Como todo es por la patria, todo está permitido, todo está justificado y no hay reserva posible. El patriotismo de unos y otros anula la capacidad de autocrítica y la ponderación de determinadas actuaciones. Pero indiscutiblemente es un fenómeno bastante más escandaloso en el caso del españolismo ya que tiene a su disposición un Estado, una colección inacabable de organismos y un presupuesto ilimitado. Antes que permitir la independencia de Catalunya están dispuestos a todo, si hay que salir de la Unión Europea se sale, si hay que acabar con la democracia se acaba, si hay que dinamitar las libertades se procede. Además, los ministerios del Interior y de Defensa, junto con los servicios secretos, en realidad, son otro Estado dentro del Estado, son el meollo del cogollo, una colección de personas que van por libre, un conjunto de brigadistas patrióticos que tan pronto graban en su despacho al ministro Jorge Fernández Díaz como organizan el bloqueo de la Junta Electoral Central o una cacería con jueces y políticos. Son los que llevaron a hombros el féretro de Alfredo Pérez Rubalcaba. Son el último baluarte de la defensa de España y el centinela de Occidente, son la máquina diabólica que tiene vida propia y que nadie puede gobernar, son el poder que vigila al poder, el poder que permite que en las cárceles españolas pase lo que está pasando y que no haya posibilidades de auténtica reforma. En una ocasión, durante la Transición, en la que Xabier Arzalluz aconsejó al rey Juan Carlos I la negociación con ETA para acabar con la violencia, el monarca le dijo confidencialmente: “¿Cómo? Con ETA? ¿Y qué dirá la Guardia Civil?”. “No sabía que fuera la Guardia Civil –le respondió el político vasco– quien determina la política del Estado”. El rey y la gente de armas, los salvapatrias con pistola, son los que marcan el paso a todos los demás. Con la bendición del cardenal Rouco, que asegura que la unidad de España es un bien moral. El juicio del Tribunal Supremo se detendrá el jueves y viernes, indiferente al sufrimiento de los presos políticos, porque en Madrid hay toros toda la semana. Porque España siempre debe descansar de ser tantísimamente y santísimamente España.

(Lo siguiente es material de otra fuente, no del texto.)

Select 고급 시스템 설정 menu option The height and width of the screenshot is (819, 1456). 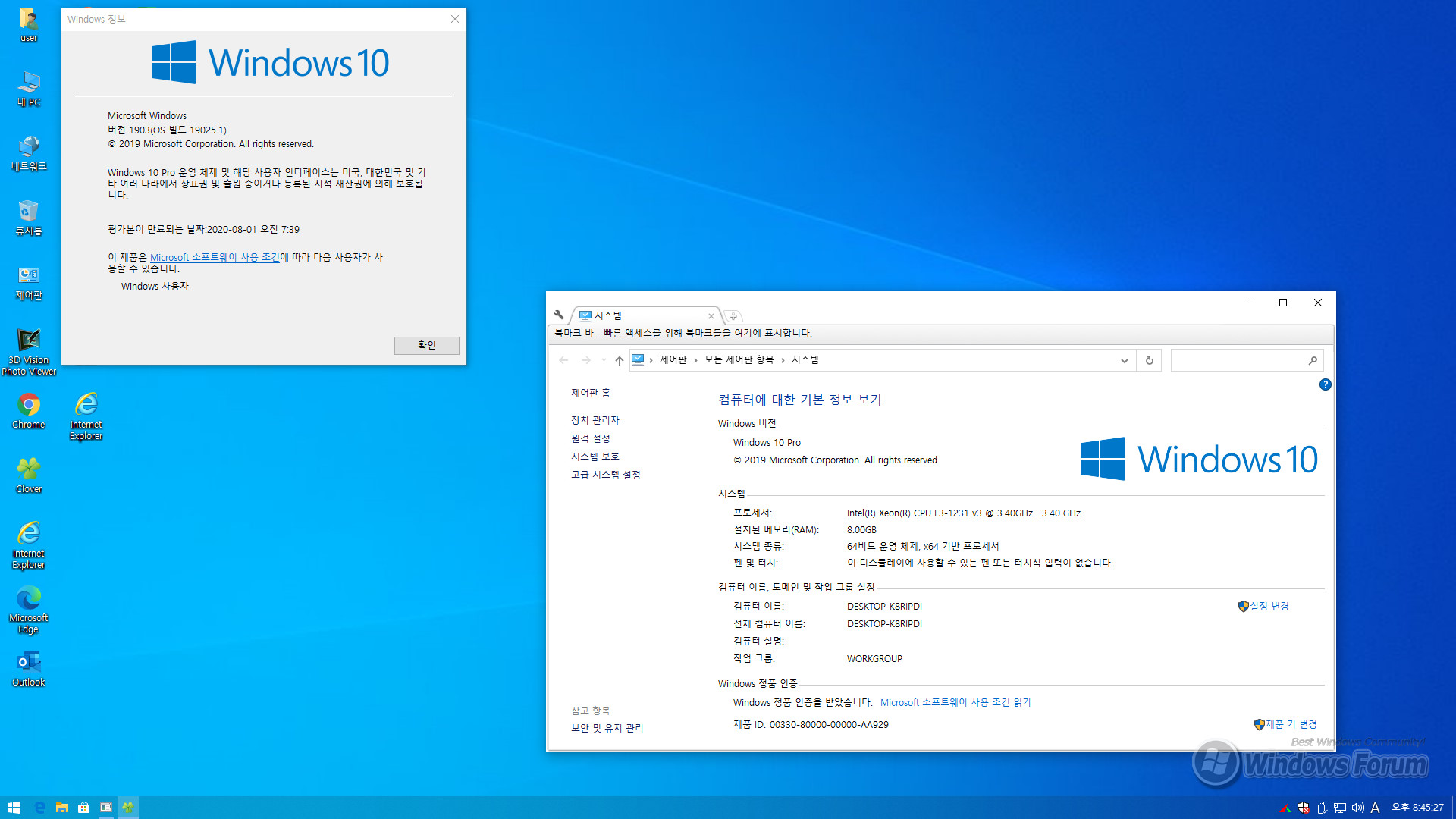click(x=605, y=474)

Ayer el juez Marchena, el padre de la nena, no solo no dejó decir lo que no le convenía, tampoco dejó que el abogado Àlex Solà pudiera hacer su trabajo y decir por qué protestaba. Durante el interrogatorio de Jaume Asens el magistrado impidió una pregunta de política, porque, naturalmente, en un juicio político la política sobra, especialmente si es la política de los de un determinado lado, el lado de los que ya estaban condenados antes de empezar el juicio. Marchena no dejó decir que un Ayuntamiento no independentista como el de Barcelona pero favorable a los derechos fundamentales, al derecho de sufragio y al derecho de manifestación, apoyó los hechos de septiembre y octubre de 2017. La acusación puede retraer en los documentos incriminatorios que el Ayuntamiento de Barcelona tenga que ver con un manifiesto de la Associació de Municipis Independentistes pero Solà no puede defenderse. Es el mismo caso de indefensión que sufrió la abogada Marina Roig cuando interrogaba al secretario general de CCOO de Catalunya, Javier Pacheco, sobre la adhesión del sindicato a la Taula per la Democràcia, convocante del paro de país del 3-O. Tampoco se le permitió hablar de esta cuestión aunque la fiscalía la utiliza siempre que quiere para acusar y pedir años y más años de cárcel. Esta es la justicia suprema de Marchena, el padre de la nena. Pero es que la ley y el orden son aproximativos, discutibles, maleables. Lo que es inaceptable es ir a los toros con la minifalda, como ya advertía Manolo Escobar. No falta mucho para que sea también un referente idóneo en la jurisprudencia patriótica española.